A groundbreaking ceremony recently took place for the development of a 3,000-square-foot facility in the Norris Research Tower at the USC Health Sciences campus. The site, designed to be a cGMP (Current Good Manufacturing Practice) facility in accordance with the U.S. Food and Drug Administration guidelines, will produce cellular therapy products and pharmaceuticals under precise, highly controlled conditions so they remain safe and effective. Scheduled for completion in 2022, the cGMP facility will be able to produce multiple products at once and will focus primarily on creating cell therapeutics, which are living cells tailored to treat patients based on their individual conditions and medical needs.

“The promise of new methods to treat devastating diseases with cellular, genetic and tissue-engineered therapies is already here,” says Alan Wayne, MD, Director of the Cancer and Blood Disease Institute at CHLA, Associate Director for Pediatric Oncology at the USC Norris Comprehensive Cancer Center, and Professor of Pediatrics and Medicine at the Keck School of Medicine of USC. “Thanks to cancer therapy using CAR T-cells at Children’s Hospital Los Angeles, many young children with leukemia who had run out of treatment options are now back in school. Gene therapy has made it possible for a child with retinal degeneration treated in The Vision Center at CHLA to ride a bike at dusk and see clouds for the first time. Our new manufacturing facility will allow us to offer these kinds of life-changing treatments to even more children and for an even wider range of previously incurable diseases.”

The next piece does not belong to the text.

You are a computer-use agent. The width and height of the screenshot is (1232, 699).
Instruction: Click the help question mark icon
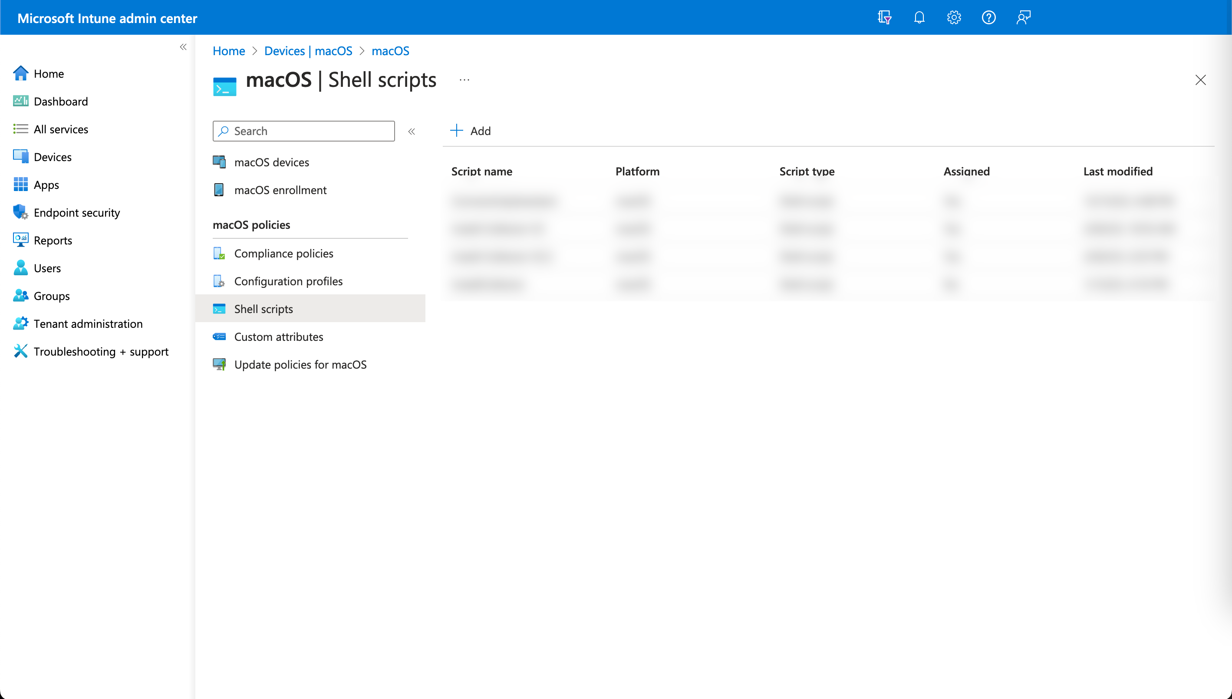[988, 18]
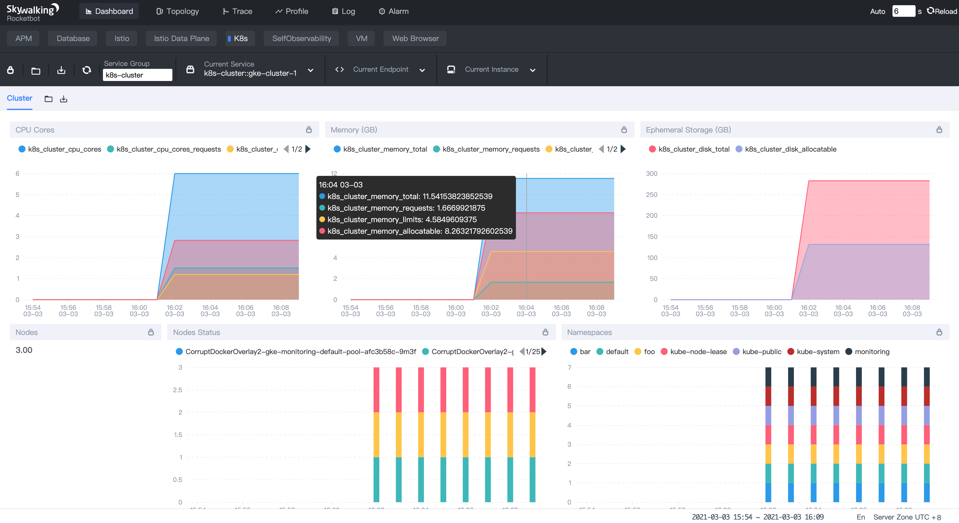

The facility is the culmination of three years of planning and development between a multidisciplinary group of stakeholders who shared a vision for CHLA and USC to be leading centers for cell therapy treatment and research. Key collaborators who joined Dr. Wayne at the groundbreaking event include Mohamed Abou-el-Enein, MBChB, PhD, Director of the new cGMP facility, Tom Buchanan, MD, Professor of Medicine and Vice Dean for Research at the Keck School of Medicine of USC, Nikos Carli, Associate Administrator of Strategy and Cancer Service at Keck Medicine, and Caryn Lerman, PhD, Director of the Norris Comprehensive Cancer Center.